I think one of my greatest strengths this semester has been the ability to embrace ambiguity. I was able to really embrace this idea, and apply it to all sorts of different challenges throughout the semester in this class and outside of it. In this class, I have accepted that ambiguity is a part of the design process, and learned to use it to my advantage. After experiences in this class like the mindmaps, or creating something out of things in your room, I’ve learned to be able to design something without knowing what I’m going to have as a final product. Ambiguity allows for an evolution to happen with your design where you don’t know what you will have before you start, but rather create on the fly and finish with a product you are happy with.
I’ve learned from this that I can be a creative person through these experiences. I never was the type of student to plan out a project before doing it, and I would always feel like I did a poor job because of it- I would focus on the negatives, and I’d associate these negatives with not planning out the project before hand. But I’ve realized that by embracing this ambiguity that I can use it to my advantage. I can plan to not know, and by doing this I can create my best work because I’ve built every part on already made parts.

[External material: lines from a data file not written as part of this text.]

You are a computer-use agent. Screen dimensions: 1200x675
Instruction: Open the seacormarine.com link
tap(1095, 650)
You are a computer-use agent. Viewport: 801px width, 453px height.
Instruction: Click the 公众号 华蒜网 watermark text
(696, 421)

I think a habit that comes to me naturally would be failing forward. I don’t think I’ve never been one to quit things because I’m not good at them. The best example is running. When I was in middle school and early high school, I sucked at running and I’d always get my ass kicked in races and be on the jv team. But I really wanted to improve, and make the varsity team, so I would work harder after a bad race and I’d try to improve even though I sucked and I was far from being one of the better runners on the team. Eventually I improved to the point where I was one of the best runners on the team.
I’d love to work on my child’s eye in the future, especially when it comes to ideas. I’ve always wanted to do something entrepreneurial at some point, and in order to come up with a million dollar idea, it’s essential that I train my child’s eye to find places where a million dollar idea can be implemented. I’m currently working with What’s Good in Boston, which is a small business that sources food from local farms and allows surrounding residents to order groceries from a variety of local vendors through one source. The company was founded because the founders identified that you couldn’t do this, and they decided to make a solution. When you hear about what entrepreneurs do, it always seems like an obvious idea, but you need a very well trained child’s eye to think of something like that.

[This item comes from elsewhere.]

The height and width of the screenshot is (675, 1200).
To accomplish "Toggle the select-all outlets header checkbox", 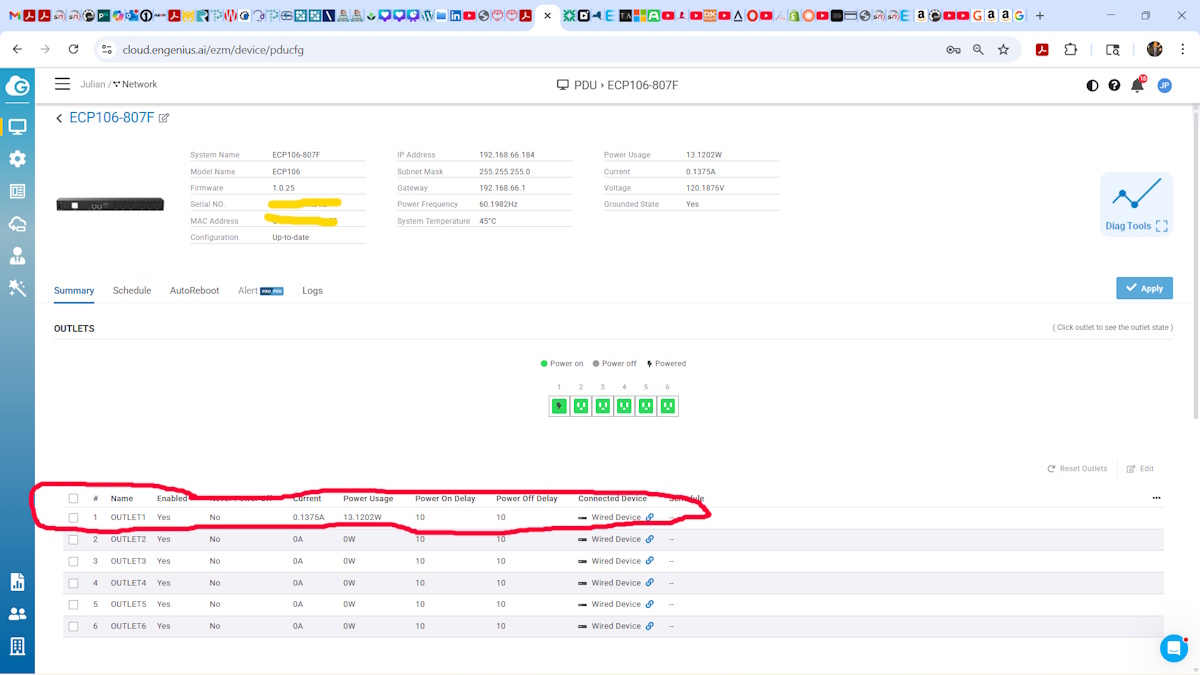I will 73,498.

I want to start focusing on more mundane issues with my life that I wouldn’t usually focus on, and I want to clearly identify these problems. They don’t have to be anything drastic, but maybe notice that they exist, and then think of ridiculous ways to solve these problems. They don’t have to be practical, but they can be if I can think of one. After I wrote that I just realized that we did that with the apple picker exercise, and moving forward, I want to start doing that more, and eventually I want that to become a serious habit.